Because of this, making affordable use of Oilsprings is not possible unless player always stay in range. The slow production rate, can never offload cost of running a powered chunkloader.
Solution:
Making Oilspring blocks send chunk load tickets while they have a block of air above would allow Oil regeneration to occur while keeping an affordable limited number of chunks loaded:
- World generated oil pockets would prevent Oilsprings chunk load tickets until they are empty (pumped out)
- Players having on-site pumping equipment would have them operate remotely given they can have everything within the Oilspring chunk
- Abandoned or covered Oilsprings would not create any chunkload ticket or would stop doing so, as soon as they generate an oil block above.
Possible logic with fictive calls to create or cancel chunkload tickets within
BuildCraft/common/buildcraft/core/BlockSpring.java:
//...
private Ticket chunkTicket;
//...
public void invalidate() {
if (chunkTicket != null) {
ForgeChunkManager.releaseTicket(chunkTicket);
}
super.invalidate();
destroy();
}
//...
private void assertSpring(World world, int x, int y, int z) {
int meta = world.getBlockMetadata(x, y, z);
int graceTicksLeft = 0;
/* Should be a config option into main.conf general
* # Graceful spring tile ticks count to keep chunk loaded, while it can not generate more fluid.

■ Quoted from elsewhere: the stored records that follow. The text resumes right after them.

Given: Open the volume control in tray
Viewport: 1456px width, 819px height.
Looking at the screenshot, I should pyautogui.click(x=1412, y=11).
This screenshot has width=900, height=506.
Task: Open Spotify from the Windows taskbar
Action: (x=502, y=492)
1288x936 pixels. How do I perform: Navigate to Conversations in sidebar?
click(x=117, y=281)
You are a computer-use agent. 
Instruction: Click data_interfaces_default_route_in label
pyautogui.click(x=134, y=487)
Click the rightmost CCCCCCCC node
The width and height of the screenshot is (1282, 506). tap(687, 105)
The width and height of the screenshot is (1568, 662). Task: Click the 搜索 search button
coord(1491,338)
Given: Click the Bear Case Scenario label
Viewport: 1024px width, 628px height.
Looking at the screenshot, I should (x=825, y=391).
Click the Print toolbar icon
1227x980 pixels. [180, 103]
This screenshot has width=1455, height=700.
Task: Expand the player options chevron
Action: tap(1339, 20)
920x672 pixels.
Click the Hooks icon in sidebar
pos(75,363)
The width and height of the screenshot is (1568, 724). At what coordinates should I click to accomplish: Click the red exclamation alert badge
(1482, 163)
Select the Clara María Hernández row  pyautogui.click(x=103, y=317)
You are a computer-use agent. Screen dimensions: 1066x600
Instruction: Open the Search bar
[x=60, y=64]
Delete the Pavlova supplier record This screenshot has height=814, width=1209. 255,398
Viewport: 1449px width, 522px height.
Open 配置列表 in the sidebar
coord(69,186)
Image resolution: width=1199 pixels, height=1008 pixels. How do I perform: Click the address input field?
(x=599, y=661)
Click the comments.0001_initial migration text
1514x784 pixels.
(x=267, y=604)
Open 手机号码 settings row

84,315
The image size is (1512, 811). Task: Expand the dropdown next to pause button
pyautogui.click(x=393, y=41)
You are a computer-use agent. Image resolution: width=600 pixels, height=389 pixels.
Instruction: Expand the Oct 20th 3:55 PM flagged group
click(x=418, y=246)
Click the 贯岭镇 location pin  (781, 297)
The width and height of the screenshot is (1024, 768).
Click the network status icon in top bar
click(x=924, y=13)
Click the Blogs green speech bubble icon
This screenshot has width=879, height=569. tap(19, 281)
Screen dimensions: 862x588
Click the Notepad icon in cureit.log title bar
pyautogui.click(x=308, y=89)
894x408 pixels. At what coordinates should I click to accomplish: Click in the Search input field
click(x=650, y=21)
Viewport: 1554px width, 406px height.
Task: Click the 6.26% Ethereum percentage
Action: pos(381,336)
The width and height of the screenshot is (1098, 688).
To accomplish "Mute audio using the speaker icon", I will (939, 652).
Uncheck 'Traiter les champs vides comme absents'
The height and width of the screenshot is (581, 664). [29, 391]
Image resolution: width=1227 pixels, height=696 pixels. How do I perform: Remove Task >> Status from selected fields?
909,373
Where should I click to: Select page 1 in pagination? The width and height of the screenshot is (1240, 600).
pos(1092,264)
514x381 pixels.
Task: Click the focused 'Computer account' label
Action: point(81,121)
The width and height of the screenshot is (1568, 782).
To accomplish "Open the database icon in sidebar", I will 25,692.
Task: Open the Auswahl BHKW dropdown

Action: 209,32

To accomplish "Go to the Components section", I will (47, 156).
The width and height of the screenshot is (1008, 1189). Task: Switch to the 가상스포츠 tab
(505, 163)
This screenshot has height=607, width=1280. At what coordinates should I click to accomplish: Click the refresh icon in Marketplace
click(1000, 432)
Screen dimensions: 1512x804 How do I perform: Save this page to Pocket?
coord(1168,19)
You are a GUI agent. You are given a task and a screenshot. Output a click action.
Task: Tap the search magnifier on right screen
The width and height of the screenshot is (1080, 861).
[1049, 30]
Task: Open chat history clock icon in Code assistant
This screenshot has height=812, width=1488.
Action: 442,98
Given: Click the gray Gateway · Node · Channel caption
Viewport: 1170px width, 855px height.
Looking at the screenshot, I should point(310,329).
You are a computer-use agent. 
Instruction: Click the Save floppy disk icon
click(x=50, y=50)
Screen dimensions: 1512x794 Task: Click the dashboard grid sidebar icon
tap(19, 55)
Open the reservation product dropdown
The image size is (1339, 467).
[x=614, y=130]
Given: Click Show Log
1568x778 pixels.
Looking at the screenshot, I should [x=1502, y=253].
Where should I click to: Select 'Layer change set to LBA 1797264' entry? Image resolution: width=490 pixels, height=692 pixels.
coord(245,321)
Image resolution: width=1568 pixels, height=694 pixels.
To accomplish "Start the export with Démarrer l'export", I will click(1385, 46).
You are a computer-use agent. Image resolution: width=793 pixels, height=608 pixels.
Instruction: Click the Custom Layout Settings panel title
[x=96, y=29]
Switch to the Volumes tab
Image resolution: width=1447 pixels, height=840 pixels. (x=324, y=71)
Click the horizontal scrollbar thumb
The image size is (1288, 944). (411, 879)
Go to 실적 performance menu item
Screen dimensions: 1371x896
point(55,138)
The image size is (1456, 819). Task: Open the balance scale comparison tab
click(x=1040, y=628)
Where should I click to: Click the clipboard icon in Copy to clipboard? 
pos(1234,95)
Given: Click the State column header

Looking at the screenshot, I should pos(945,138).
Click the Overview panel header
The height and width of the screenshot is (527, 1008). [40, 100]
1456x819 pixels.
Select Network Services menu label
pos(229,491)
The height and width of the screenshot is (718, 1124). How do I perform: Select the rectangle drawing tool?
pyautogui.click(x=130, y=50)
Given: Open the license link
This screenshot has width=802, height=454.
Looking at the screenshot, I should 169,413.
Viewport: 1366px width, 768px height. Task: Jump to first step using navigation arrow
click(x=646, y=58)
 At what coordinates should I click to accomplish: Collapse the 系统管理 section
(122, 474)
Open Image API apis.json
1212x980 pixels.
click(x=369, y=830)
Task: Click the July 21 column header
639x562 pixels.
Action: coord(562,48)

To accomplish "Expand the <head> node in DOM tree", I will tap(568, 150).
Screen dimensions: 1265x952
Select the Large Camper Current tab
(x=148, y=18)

* I:spring.chunkload.graceTics=5 Server Ticks = graceTicks * spring.tickRate
*/
final int graceTicks = 5;
EnumSpring spring = EnumSpring.fromMeta(meta);
world.scheduleBlockUpdate(x, y, z, this, spring.tickRate);
if (!spring.canGen || spring.liquidBlock == null) {
return;
}
if (!world.isAirBlock(x, y + 1, z)) {
if (chunkTicket != null) {
graceTicks = chunkTicket.getModData().getInteger("graceTicksLeft");
if (graceTicks == 0) {
ForgeChunkManager.releaseTicket(chunkTicket);
} else {
chunkTicket.getModData().setInteger("graceTicksLeft", graceTicksLeft - 1);
}
}
return;
} else {
if (chunkTicket == null) {
chunkTicket = ForgeChunkManager.requestTicket(BuildCraftFactory.instance, worldObj, Type.NORMAL);
if (chunkTicket != null) {
chunkTicket.getModData().setInteger("springX", x);
chunkTicket.getModData().setInteger("springY", y);
chunkTicket.getModData().setInteger("springZ", z);
chunkTicket.getModData().setInteger("graceTicksLeft", graceTicks);
ForgeChunkManager.forceChunk(chunkTicket, new ChunkCoordIntPair(x >> 4, z >> 4));
}
}
}
if (spring.chance != -1 && rand.nextInt(spring.chance) != 0) {
return;
}
world.setBlock(x, y + 1, z, spring.liquidBlock);
}
Yeah they are basically cosmetic at this point. Perhaps they should either be removed, or improved by quite a large amount.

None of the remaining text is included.